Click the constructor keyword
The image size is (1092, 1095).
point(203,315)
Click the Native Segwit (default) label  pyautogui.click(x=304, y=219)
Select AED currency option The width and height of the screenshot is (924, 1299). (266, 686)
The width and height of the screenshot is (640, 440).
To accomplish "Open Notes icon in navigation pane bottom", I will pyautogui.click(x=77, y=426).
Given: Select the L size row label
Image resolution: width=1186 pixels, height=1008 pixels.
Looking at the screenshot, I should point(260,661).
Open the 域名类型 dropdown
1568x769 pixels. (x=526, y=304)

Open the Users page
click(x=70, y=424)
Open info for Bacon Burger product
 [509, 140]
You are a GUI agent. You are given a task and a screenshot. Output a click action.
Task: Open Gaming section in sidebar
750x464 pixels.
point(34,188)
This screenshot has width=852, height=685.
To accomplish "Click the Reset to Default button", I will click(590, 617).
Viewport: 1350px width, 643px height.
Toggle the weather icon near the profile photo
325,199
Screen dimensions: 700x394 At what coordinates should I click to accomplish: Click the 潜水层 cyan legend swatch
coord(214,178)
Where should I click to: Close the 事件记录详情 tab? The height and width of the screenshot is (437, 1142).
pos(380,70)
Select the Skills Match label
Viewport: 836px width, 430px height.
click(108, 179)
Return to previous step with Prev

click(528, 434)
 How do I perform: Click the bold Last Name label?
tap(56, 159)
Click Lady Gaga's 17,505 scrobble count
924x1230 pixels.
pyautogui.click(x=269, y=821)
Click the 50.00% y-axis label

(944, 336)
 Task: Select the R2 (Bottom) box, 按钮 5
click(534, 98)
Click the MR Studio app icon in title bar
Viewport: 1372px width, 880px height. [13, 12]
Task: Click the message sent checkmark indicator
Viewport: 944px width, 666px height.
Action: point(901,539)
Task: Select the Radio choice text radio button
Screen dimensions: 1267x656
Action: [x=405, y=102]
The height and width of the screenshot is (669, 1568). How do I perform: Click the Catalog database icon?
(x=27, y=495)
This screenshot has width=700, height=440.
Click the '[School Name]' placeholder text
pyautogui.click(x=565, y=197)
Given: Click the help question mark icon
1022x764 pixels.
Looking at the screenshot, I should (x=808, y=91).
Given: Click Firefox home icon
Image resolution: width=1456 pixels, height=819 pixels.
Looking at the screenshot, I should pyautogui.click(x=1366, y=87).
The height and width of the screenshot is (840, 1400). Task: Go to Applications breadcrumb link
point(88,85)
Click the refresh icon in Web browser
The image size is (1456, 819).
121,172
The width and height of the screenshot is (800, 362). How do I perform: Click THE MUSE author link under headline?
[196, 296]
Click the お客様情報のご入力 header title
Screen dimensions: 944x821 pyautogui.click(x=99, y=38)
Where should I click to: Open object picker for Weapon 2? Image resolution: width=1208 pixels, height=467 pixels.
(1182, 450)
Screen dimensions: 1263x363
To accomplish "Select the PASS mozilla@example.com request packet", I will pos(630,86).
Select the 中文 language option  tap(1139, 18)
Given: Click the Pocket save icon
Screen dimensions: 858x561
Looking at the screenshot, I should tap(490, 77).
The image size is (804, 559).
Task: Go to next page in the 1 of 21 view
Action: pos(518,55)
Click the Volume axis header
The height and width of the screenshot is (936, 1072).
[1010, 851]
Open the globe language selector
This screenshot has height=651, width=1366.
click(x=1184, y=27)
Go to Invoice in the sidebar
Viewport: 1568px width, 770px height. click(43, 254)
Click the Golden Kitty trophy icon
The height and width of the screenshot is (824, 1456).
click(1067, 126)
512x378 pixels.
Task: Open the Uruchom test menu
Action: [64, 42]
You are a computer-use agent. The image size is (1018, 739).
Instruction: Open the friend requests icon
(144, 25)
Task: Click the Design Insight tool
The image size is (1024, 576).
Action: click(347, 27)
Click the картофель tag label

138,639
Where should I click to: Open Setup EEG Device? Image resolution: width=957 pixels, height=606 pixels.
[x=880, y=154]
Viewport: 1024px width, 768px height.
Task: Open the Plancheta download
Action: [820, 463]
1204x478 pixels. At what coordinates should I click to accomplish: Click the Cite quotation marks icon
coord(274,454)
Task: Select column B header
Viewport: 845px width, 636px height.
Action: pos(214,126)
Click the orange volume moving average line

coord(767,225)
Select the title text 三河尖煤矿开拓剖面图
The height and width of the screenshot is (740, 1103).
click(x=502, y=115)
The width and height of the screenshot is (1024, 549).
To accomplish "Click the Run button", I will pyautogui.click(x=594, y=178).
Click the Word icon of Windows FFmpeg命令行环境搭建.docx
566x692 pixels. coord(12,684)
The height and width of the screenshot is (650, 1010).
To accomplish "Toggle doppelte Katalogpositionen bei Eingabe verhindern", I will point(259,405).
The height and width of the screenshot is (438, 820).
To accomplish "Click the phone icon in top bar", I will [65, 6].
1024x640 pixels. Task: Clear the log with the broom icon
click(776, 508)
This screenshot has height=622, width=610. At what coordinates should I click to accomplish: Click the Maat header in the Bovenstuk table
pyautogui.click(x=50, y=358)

The problem: Copy all of the entries above verbatim, line for line.

Exercise response:
Click the constructor keyword
The image size is (1092, 1095).
point(203,315)
Click the Native Segwit (default) label  pyautogui.click(x=304, y=219)
Select AED currency option The width and height of the screenshot is (924, 1299). (266, 686)
The width and height of the screenshot is (640, 440).
To accomplish "Open Notes icon in navigation pane bottom", I will pyautogui.click(x=77, y=426).
Given: Select the L size row label
Image resolution: width=1186 pixels, height=1008 pixels.
Looking at the screenshot, I should point(260,661).
Open the 域名类型 dropdown
1568x769 pixels. (x=526, y=304)

Open the Users page
click(x=70, y=424)
Open info for Bacon Burger product
 [509, 140]
You are a GUI agent. You are given a task and a screenshot. Output a click action.
Task: Open Gaming section in sidebar
750x464 pixels.
point(34,188)
This screenshot has width=852, height=685.
To accomplish "Click the Reset to Default button", I will click(590, 617).
Viewport: 1350px width, 643px height.
Toggle the weather icon near the profile photo
325,199
Screen dimensions: 700x394 At what coordinates should I click to accomplish: Click the 潜水层 cyan legend swatch
coord(214,178)
Where should I click to: Close the 事件记录详情 tab? The height and width of the screenshot is (437, 1142).
pos(380,70)
Select the Skills Match label
Viewport: 836px width, 430px height.
click(108, 179)
Return to previous step with Prev

click(528, 434)
 How do I perform: Click the bold Last Name label?
tap(56, 159)
Click Lady Gaga's 17,505 scrobble count
924x1230 pixels.
pyautogui.click(x=269, y=821)
Click the 50.00% y-axis label

(944, 336)
 Task: Select the R2 (Bottom) box, 按钮 5
click(534, 98)
Click the MR Studio app icon in title bar
Viewport: 1372px width, 880px height. [13, 12]
Task: Click the message sent checkmark indicator
Viewport: 944px width, 666px height.
Action: point(901,539)
Task: Select the Radio choice text radio button
Screen dimensions: 1267x656
Action: [x=405, y=102]
The height and width of the screenshot is (669, 1568). How do I perform: Click the Catalog database icon?
(x=27, y=495)
This screenshot has width=700, height=440.
Click the '[School Name]' placeholder text
pyautogui.click(x=565, y=197)
Given: Click the help question mark icon
1022x764 pixels.
Looking at the screenshot, I should (x=808, y=91).
Given: Click Firefox home icon
Image resolution: width=1456 pixels, height=819 pixels.
Looking at the screenshot, I should pyautogui.click(x=1366, y=87).
The height and width of the screenshot is (840, 1400). Task: Go to Applications breadcrumb link
point(88,85)
Click the refresh icon in Web browser
The image size is (1456, 819).
121,172
The width and height of the screenshot is (800, 362). How do I perform: Click THE MUSE author link under headline?
[196, 296]
Click the お客様情報のご入力 header title
Screen dimensions: 944x821 pyautogui.click(x=99, y=38)
Where should I click to: Open object picker for Weapon 2? Image resolution: width=1208 pixels, height=467 pixels.
(1182, 450)
Screen dimensions: 1263x363
To accomplish "Select the PASS mozilla@example.com request packet", I will pos(630,86).
Select the 中文 language option  tap(1139, 18)
Given: Click the Pocket save icon
Screen dimensions: 858x561
Looking at the screenshot, I should tap(490, 77).
The image size is (804, 559).
Task: Go to next page in the 1 of 21 view
Action: pos(518,55)
Click the Volume axis header
The height and width of the screenshot is (936, 1072).
[1010, 851]
Open the globe language selector
This screenshot has height=651, width=1366.
click(x=1184, y=27)
Go to Invoice in the sidebar
Viewport: 1568px width, 770px height. click(43, 254)
Click the Golden Kitty trophy icon
The height and width of the screenshot is (824, 1456).
click(1067, 126)
512x378 pixels.
Task: Open the Uruchom test menu
Action: [64, 42]
You are a computer-use agent. The image size is (1018, 739).
Instruction: Open the friend requests icon
(144, 25)
Task: Click the Design Insight tool
The image size is (1024, 576).
Action: click(347, 27)
Click the картофель tag label

138,639
Where should I click to: Open Setup EEG Device? Image resolution: width=957 pixels, height=606 pixels.
[x=880, y=154]
Viewport: 1024px width, 768px height.
Task: Open the Plancheta download
Action: [820, 463]
1204x478 pixels. At what coordinates should I click to accomplish: Click the Cite quotation marks icon
coord(274,454)
Task: Select column B header
Viewport: 845px width, 636px height.
Action: pos(214,126)
Click the orange volume moving average line

coord(767,225)
Select the title text 三河尖煤矿开拓剖面图
The height and width of the screenshot is (740, 1103).
click(x=502, y=115)
The width and height of the screenshot is (1024, 549).
To accomplish "Click the Run button", I will pyautogui.click(x=594, y=178).
Click the Word icon of Windows FFmpeg命令行环境搭建.docx
566x692 pixels. coord(12,684)
The height and width of the screenshot is (650, 1010).
To accomplish "Toggle doppelte Katalogpositionen bei Eingabe verhindern", I will point(259,405).
The height and width of the screenshot is (438, 820).
To accomplish "Click the phone icon in top bar", I will [65, 6].
1024x640 pixels. Task: Clear the log with the broom icon
click(776, 508)
This screenshot has height=622, width=610. At what coordinates should I click to accomplish: Click the Maat header in the Bovenstuk table
pyautogui.click(x=50, y=358)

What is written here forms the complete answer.